The hereditary ataxias are a group of disorders characterized by motor incoordination resulting from dysfunction of the cerebellum and its connections. Although these diseases are easily recognizable due to the obvious cerebellar dysfunction, distinguishing among them is no easy matter. On the one hand, there is a great deal of clinical overlap between genetically heterogeneous diseases; on the other, the manifestations of any given genetic ataxia are protean. Today, although we as clinicians might wish to believe otherwise, we feel forced to conclude that in most instances, once a general diagnosis of hereditary ataxia has been made, determining the specific type relies more on genetic testing than on clinical criteria. Genetic testing, because of its specificity, is a powerful tool; if positive, the diagnosis is irrefutable. This might suggest that the role of the neurologist has been circumscribed, but this is really not the case. Rather, we must take on new responsibilities. Not only must we become familiar with the scientific, ethical, and statistical implications of genetic testing, but we must also learn how best to counsel our patients, an activity previously limited to geneticists in tertiary health-care centres.

The hereditary ataxias fall into two main classes. The first group of ataxias result from enzyme defects and can be either intermittent (e.g. when caused by defects in intermediary metabolism) or chronic (e.g. ataxia telangiectasia, caused by deficiency in DNA repair). These ataxias are inherited in an autosomal recessive or X-linked manner and are typically present in childhood. The second group, consisting of the progressive degenerative ataxias, do not appear to be caused by catalytic abnormalities. They can be further divided based on the mode of inheritance: the autosomal recessive ataxias, of which Friedreich's ataxia is by far the most common; the relatively large group of autosomal dominant inherited ataxias; the rare X-linked ataxias; and, finally, those resulting from defects in mitochondrial function.
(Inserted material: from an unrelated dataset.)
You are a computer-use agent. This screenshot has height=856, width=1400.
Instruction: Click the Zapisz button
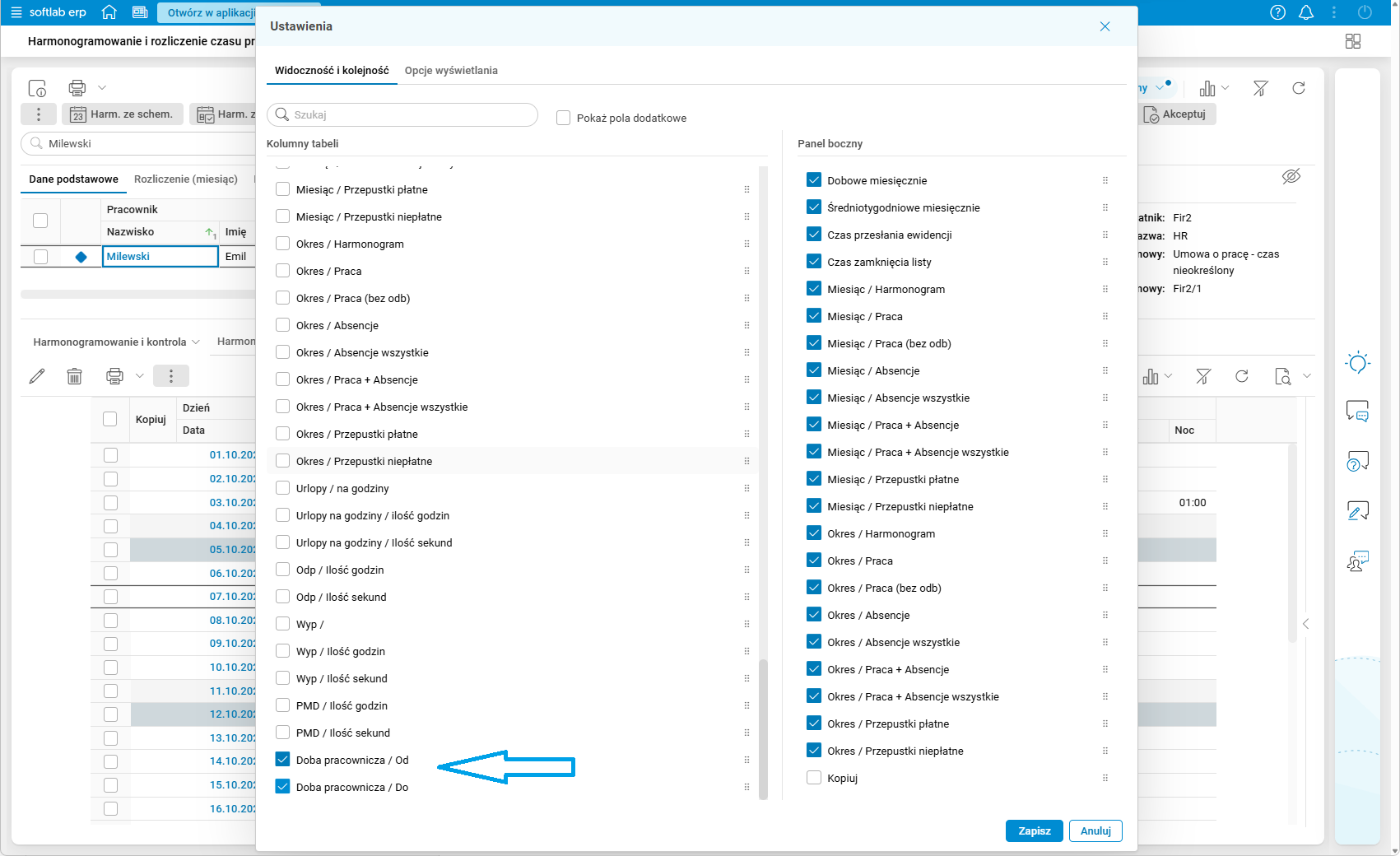pos(1034,831)
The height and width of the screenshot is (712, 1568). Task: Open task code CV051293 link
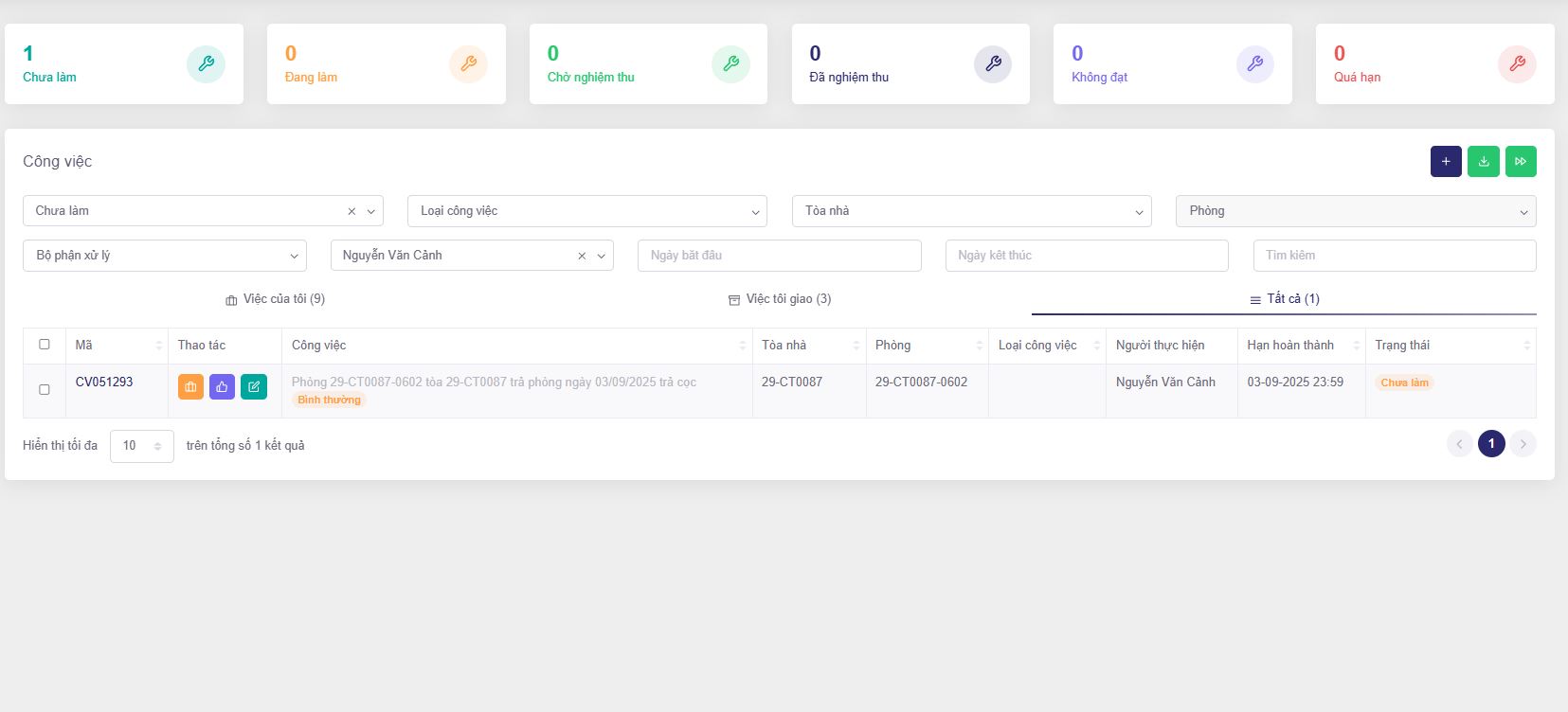(104, 383)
In this chapter we discuss the genetics of hereditary ataxias within this broad framework, focusing on the chronic degenerative ataxias and their differential diagnosis.

Ataxias resulting from specific enzyme defects: the metabolic ataxias

This heterogenous group of ataxias are best viewed as a subset of inborn errors of metabolism. The cerebellar dysfunction stems from specific enzyme defects that result in either toxic by-products or a deficiency in metabolites that affect neuronal function.